Above a certain speed, though, the density of the stuff you’re floating in becomes more of a factor, because in order to get your thing that floats through the stuff you’re floating in, you have to shove the stuff you’re floating in out of the way. The faster you move, the faster you have to shove the stuff you’re floating in out of the way. Eventually, you reach a point where adding more and more horsepower to the thing you’re floating in doesn’t actually make you go any faster; it just makes a bigger bow wave in front of you, caused by the limitation in the rate at which you can shove the stuff you’re floating in out of the way.

Hydrofoils solve that problem by lifting the boat right up out of the water, so the boat displaces very little of it and there’s almost nothing that you need to shove out of your way. Because of this, they’re fast. However, unlike racing boats, which just naturally have a very shallow draft, they’re also stable. The skis-and-stilts arrangement prevents the boat from ending up head over teakettles whenever they encounter the slightest ripple, so they work well in calm seas or in rough seas. And did I mention they’re fast?

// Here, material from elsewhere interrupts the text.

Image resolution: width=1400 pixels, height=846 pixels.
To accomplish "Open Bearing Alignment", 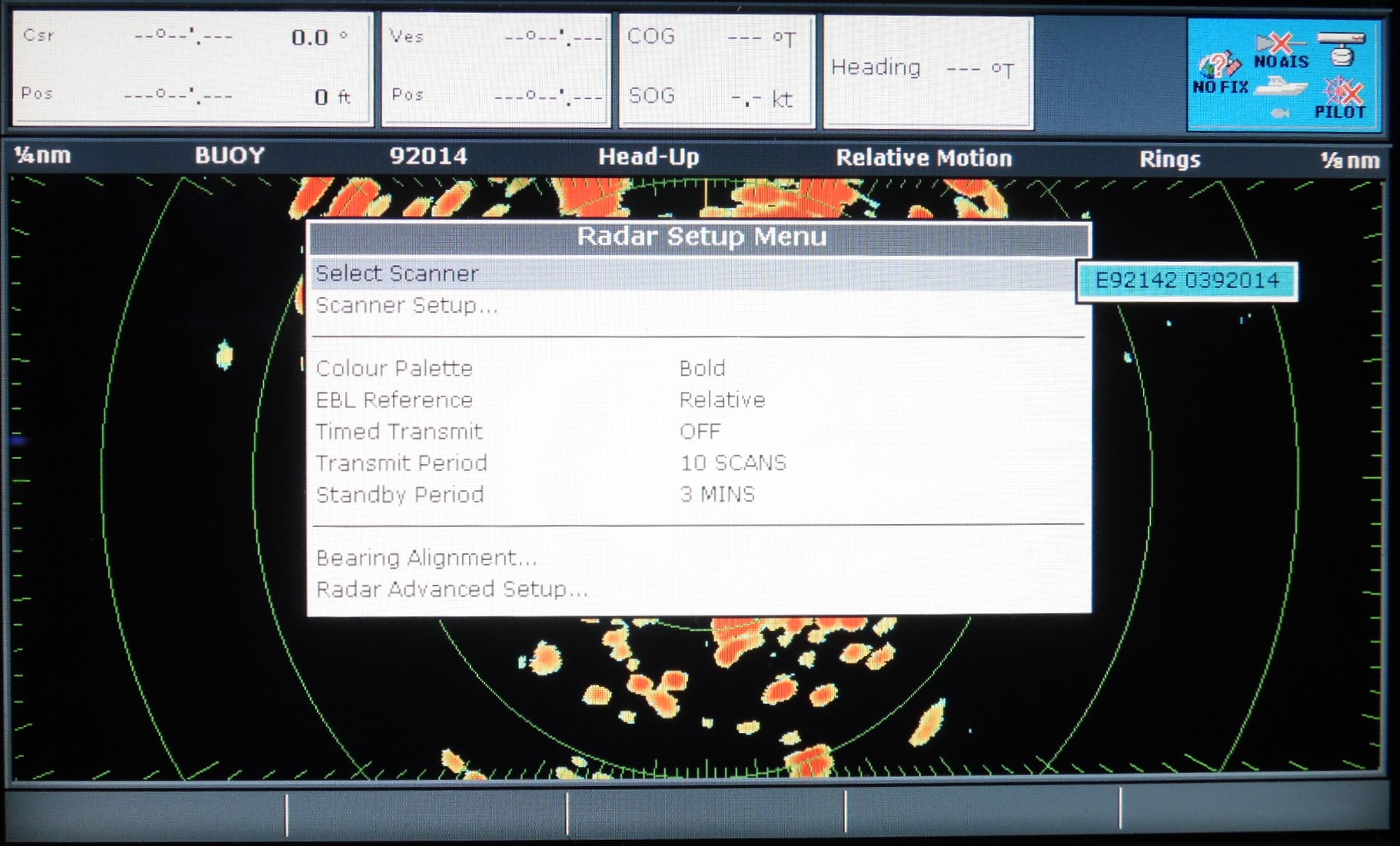I will tap(427, 557).

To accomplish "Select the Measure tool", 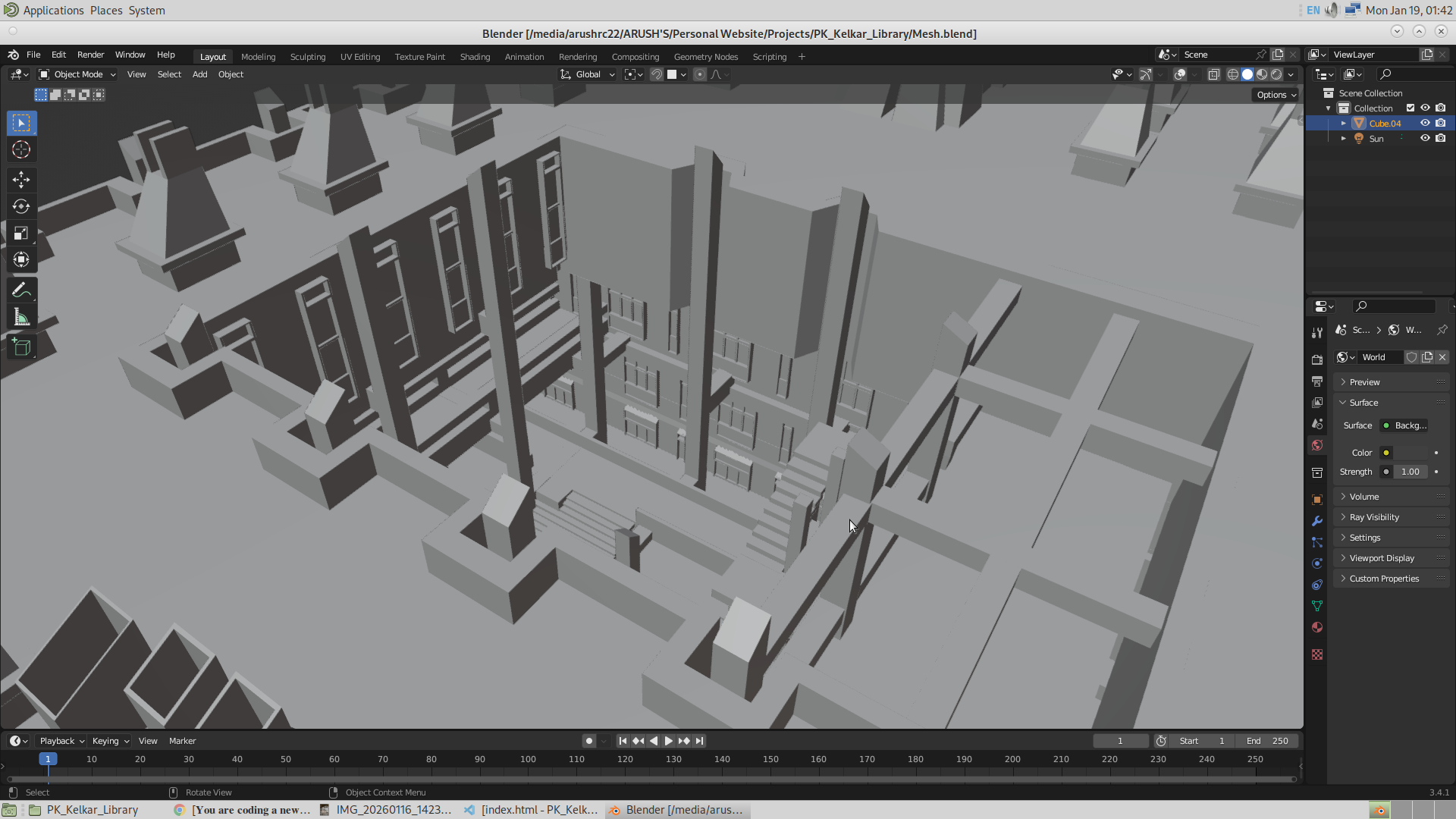I will (21, 318).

Anyway, back to the story.

I was even more excited by the prospect of riding in a hydrofoil than I was by the prospect of looking at a bunch of statues of naked women with odd breasts. I really do have the heart of an eight-year-old sometimes.

We sat down and pulled away, and the whole time I was thinking “Wow, these things are supposed to be fast, this is going to be so much fun!” So it was with some disappointment that I noticed, as we left the dock, that we really didn’t seem to be moving with any alacrity at all.

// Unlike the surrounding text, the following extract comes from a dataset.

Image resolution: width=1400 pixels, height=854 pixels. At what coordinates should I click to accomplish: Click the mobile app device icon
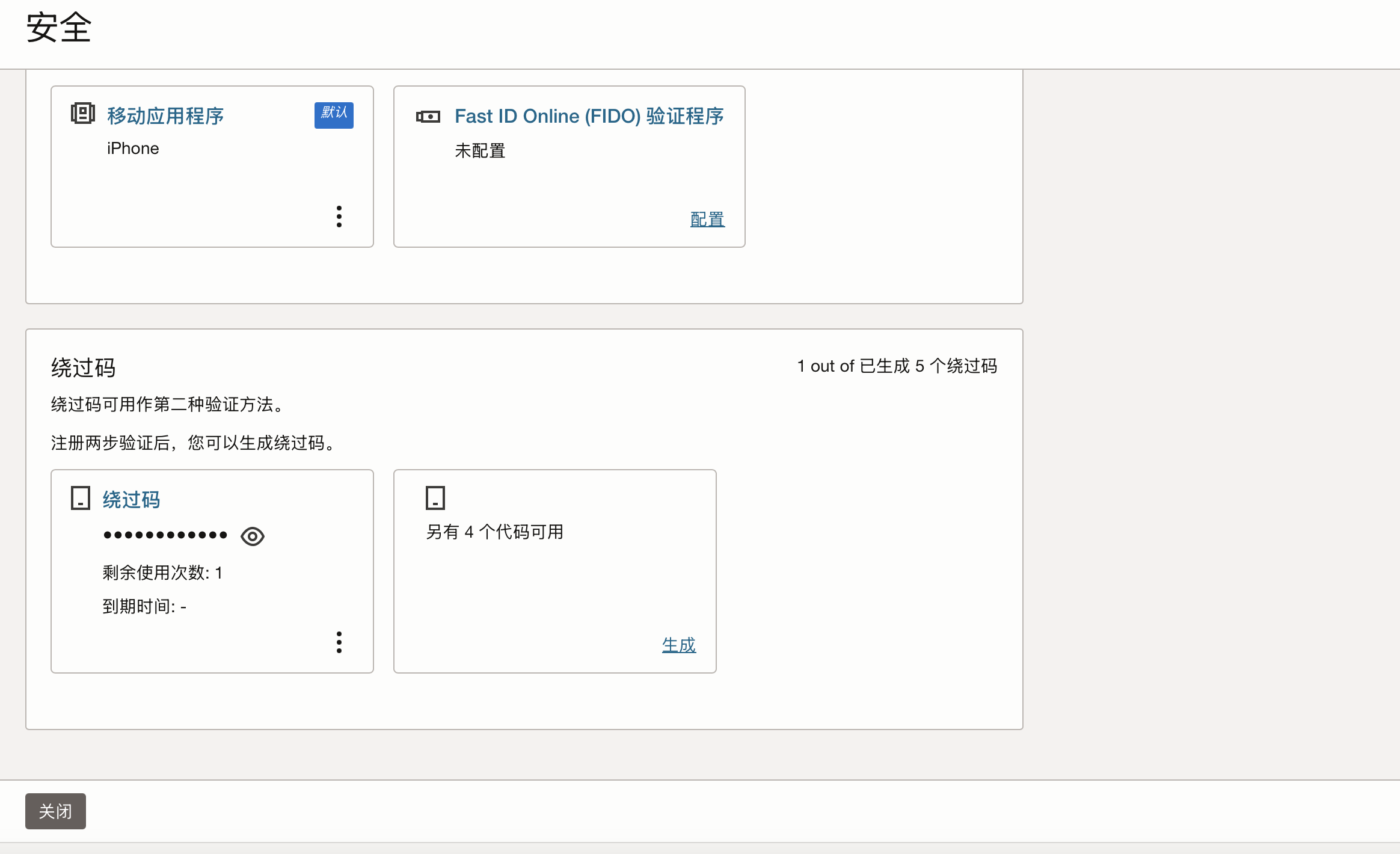pyautogui.click(x=82, y=113)
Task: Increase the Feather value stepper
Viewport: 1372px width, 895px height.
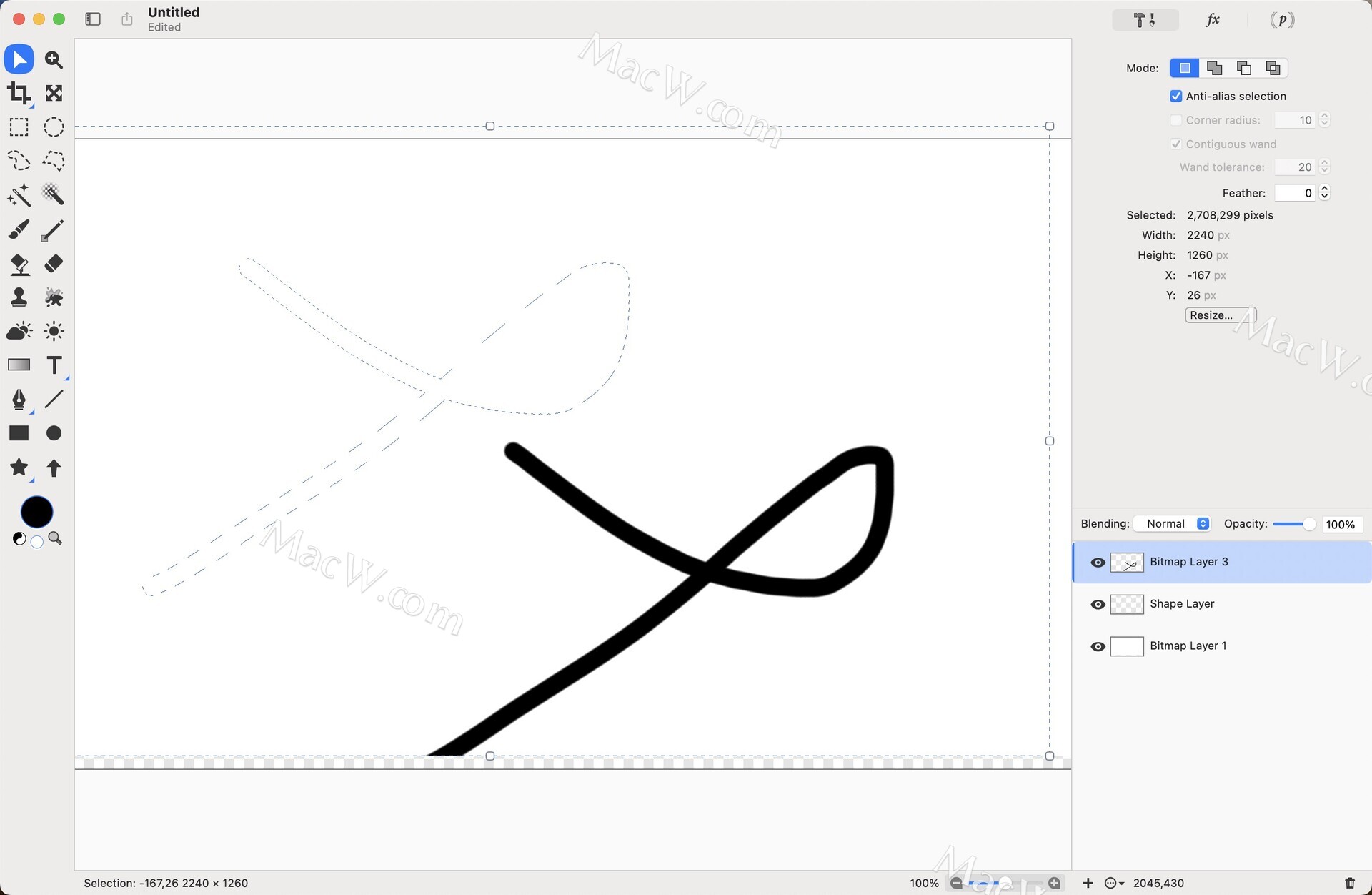Action: coord(1324,189)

I remember thinking, just before I turned to look out the window, something along the lines of “Well, maybe the captain’s going to wait ’til we get farther out into the bay before he opens it holy mother of God!” And that was the weirdest part of the ride.

In a normal boat, you see, when you’re going fast you feel it. The boat jerks and bounces and heaves itself up out of the water, and you can tell you’re hauling ass.

Being in a hydrofoil doesn’t feel at all like being in a normal boat. There’s little sensation of speed at all. You get none of the bump-and-fall of a more conventional boat; instead, it feels a bit like being in a large passenger jet that’s encountered some very, very mild turbulence, just enough to make your coffee move a bit in your cup. And this despite the fact that we were hauling ass like Captain Kirk chasing some half-dressed Orion slave girl with green skin.

Another hydrofoil came whipping by us at about warp nine jillion or so, and I barely had time to snap a pic as it flew by:

And one of the most utterly bizarre things about it all was that even when we shot by a tugboat faster than Dick Cheney chasing an accidentally dropped quarter, we left no wake at all.

The whole experience was inspiring in the way that I’ve never quite experienced before. I came away from the winter palace of Peterhof with a feeling that when I grow up, I want to be a monomaniacal dictator with an insatiable thirst for power, just so that I can have a hydrofoil of my own.

And, y’now, spray people with spurts of liquid ejected from…err, never mind.